▸ WHAT THE TASK REQUIRES
Retype verbatim the stretch of the listing from the line containing "Sort by the ENDPOINT column header" through the end of the listing.

▸ RECORDS SUPPLIED
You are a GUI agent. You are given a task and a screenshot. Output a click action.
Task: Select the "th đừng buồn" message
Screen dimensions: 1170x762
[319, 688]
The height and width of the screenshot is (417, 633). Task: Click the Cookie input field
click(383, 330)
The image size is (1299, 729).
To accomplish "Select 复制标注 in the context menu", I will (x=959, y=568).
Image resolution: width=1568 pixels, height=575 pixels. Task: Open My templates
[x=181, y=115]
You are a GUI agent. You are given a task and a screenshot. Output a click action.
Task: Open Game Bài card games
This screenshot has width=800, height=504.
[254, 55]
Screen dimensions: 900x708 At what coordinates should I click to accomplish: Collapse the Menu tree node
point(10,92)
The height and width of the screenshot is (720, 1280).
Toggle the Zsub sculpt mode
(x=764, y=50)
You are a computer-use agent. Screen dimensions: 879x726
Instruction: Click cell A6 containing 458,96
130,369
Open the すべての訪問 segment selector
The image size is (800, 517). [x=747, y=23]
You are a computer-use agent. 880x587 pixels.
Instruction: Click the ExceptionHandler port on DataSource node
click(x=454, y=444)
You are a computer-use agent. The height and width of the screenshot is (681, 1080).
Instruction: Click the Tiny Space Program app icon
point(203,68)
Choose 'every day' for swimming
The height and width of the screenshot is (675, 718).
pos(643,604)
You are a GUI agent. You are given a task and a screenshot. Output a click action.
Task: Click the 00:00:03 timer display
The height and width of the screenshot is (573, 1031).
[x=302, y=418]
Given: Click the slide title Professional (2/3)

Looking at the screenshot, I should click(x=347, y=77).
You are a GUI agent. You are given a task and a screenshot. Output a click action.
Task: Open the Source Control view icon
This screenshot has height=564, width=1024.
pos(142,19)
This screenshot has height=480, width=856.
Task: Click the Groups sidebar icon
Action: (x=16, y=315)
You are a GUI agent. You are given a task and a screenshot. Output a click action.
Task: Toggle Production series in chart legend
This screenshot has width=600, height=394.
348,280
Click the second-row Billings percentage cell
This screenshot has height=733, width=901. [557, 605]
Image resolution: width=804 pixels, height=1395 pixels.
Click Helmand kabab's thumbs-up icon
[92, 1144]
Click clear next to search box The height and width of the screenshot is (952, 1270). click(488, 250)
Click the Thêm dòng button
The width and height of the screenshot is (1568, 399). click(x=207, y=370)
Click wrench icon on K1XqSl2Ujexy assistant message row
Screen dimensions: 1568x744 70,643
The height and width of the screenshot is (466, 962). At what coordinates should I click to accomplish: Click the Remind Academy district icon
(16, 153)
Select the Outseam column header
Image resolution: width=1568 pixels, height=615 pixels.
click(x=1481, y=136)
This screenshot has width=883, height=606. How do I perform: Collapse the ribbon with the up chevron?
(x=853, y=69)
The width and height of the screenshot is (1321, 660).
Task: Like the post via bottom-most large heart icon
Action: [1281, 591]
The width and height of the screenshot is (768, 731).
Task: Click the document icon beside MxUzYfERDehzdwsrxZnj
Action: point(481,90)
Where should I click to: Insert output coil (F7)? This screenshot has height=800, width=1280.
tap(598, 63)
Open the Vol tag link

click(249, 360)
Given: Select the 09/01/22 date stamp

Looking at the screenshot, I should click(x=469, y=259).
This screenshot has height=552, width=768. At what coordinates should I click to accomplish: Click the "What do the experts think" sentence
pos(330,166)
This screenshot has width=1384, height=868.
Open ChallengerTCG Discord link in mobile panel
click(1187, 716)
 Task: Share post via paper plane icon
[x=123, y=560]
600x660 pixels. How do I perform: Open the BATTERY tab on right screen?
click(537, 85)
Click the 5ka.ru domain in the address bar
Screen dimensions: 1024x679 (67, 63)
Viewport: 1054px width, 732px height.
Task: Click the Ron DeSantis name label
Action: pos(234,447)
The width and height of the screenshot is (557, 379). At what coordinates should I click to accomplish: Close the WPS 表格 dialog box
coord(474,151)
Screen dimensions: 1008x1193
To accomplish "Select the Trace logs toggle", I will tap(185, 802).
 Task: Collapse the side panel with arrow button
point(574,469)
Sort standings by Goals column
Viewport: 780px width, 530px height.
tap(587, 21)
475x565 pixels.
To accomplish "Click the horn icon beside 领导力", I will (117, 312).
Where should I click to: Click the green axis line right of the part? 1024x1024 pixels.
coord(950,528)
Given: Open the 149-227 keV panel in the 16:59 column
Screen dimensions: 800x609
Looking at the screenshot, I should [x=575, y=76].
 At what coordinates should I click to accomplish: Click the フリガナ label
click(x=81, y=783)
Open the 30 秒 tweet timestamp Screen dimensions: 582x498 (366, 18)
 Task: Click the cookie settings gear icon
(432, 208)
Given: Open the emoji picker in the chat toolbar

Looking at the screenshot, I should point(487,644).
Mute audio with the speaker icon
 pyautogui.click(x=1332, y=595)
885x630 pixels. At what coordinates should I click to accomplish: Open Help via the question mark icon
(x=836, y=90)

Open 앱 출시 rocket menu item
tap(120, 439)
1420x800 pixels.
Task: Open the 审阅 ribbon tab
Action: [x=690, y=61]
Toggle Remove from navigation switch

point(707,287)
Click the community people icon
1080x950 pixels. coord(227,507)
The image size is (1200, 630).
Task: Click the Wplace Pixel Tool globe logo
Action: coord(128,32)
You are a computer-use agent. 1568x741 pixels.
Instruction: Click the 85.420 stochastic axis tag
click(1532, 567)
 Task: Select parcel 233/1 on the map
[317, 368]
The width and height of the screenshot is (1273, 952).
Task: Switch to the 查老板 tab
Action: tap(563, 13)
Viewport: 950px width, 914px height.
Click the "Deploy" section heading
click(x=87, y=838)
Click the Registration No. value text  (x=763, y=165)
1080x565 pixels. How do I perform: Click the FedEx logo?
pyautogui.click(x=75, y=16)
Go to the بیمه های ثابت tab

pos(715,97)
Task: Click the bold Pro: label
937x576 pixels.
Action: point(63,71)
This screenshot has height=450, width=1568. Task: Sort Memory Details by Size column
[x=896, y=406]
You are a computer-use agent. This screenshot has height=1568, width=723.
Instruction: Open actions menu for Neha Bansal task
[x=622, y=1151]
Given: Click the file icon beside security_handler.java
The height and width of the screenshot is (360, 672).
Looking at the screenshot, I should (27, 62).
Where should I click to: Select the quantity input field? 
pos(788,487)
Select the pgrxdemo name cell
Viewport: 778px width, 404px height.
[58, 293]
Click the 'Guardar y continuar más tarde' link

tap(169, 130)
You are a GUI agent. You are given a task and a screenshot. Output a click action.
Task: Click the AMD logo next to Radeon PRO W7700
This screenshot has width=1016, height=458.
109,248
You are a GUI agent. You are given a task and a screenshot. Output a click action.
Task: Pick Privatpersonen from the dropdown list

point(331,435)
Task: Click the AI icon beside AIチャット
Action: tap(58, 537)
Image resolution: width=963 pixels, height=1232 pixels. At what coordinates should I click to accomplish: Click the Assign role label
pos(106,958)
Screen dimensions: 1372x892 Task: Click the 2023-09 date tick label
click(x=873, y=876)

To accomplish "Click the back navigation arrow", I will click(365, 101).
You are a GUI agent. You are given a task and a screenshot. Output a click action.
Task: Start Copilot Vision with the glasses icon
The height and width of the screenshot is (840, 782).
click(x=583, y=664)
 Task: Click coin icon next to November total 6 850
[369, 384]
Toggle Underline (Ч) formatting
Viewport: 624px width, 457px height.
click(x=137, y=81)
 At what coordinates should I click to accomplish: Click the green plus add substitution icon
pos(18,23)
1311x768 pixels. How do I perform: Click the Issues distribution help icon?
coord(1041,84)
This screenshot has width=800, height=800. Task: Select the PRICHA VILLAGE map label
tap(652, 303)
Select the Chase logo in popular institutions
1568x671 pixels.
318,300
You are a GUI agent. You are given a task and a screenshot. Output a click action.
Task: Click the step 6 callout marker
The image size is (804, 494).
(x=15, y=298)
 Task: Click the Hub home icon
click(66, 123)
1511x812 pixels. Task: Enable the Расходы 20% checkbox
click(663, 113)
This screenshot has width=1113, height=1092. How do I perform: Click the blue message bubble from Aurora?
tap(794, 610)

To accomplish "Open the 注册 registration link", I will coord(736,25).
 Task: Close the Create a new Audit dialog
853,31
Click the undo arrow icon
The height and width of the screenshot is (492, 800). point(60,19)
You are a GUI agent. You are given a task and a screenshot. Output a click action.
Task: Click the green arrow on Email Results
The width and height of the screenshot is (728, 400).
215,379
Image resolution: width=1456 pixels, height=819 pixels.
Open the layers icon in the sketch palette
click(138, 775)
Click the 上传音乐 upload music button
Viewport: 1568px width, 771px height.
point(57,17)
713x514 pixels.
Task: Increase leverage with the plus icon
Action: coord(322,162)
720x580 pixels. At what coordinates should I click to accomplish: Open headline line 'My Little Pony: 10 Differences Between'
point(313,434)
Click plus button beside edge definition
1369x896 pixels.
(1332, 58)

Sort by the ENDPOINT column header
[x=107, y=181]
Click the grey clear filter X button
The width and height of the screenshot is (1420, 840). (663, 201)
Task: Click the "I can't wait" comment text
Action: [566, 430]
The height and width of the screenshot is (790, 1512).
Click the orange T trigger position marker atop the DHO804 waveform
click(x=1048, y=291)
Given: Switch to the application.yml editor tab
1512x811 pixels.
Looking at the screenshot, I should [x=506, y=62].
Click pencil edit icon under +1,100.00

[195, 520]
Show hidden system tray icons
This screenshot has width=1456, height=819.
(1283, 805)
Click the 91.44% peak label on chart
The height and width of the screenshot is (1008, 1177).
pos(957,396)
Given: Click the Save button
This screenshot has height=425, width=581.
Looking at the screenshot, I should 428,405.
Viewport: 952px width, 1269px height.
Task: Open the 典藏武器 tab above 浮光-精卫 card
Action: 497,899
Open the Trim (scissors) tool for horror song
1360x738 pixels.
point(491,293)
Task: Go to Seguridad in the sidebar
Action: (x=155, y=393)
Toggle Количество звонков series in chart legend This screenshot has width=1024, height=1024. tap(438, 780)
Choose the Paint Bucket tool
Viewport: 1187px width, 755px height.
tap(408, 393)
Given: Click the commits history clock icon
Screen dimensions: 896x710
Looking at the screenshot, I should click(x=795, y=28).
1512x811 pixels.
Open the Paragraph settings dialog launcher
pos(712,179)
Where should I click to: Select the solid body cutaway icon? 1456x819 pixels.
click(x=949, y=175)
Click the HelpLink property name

▸ RESULT BELOW
Sort by the ENDPOINT column header
[x=107, y=181]
Click the grey clear filter X button
The width and height of the screenshot is (1420, 840). (663, 201)
Task: Click the "I can't wait" comment text
Action: [566, 430]
The height and width of the screenshot is (790, 1512).
Click the orange T trigger position marker atop the DHO804 waveform
click(x=1048, y=291)
Given: Switch to the application.yml editor tab
1512x811 pixels.
Looking at the screenshot, I should [x=506, y=62].
Click pencil edit icon under +1,100.00

[195, 520]
Show hidden system tray icons
This screenshot has width=1456, height=819.
(1283, 805)
Click the 91.44% peak label on chart
The height and width of the screenshot is (1008, 1177).
pos(957,396)
Given: Click the Save button
This screenshot has height=425, width=581.
Looking at the screenshot, I should 428,405.
Viewport: 952px width, 1269px height.
Task: Open the 典藏武器 tab above 浮光-精卫 card
Action: 497,899
Open the Trim (scissors) tool for horror song
1360x738 pixels.
point(491,293)
Task: Go to Seguridad in the sidebar
Action: (x=155, y=393)
Toggle Количество звонков series in chart legend This screenshot has width=1024, height=1024. tap(438, 780)
Choose the Paint Bucket tool
Viewport: 1187px width, 755px height.
tap(408, 393)
Given: Click the commits history clock icon
Screen dimensions: 896x710
Looking at the screenshot, I should click(x=795, y=28).
1512x811 pixels.
Open the Paragraph settings dialog launcher
pos(712,179)
Where should I click to: Select the solid body cutaway icon? 1456x819 pixels.
click(x=949, y=175)
Click the HelpLink property name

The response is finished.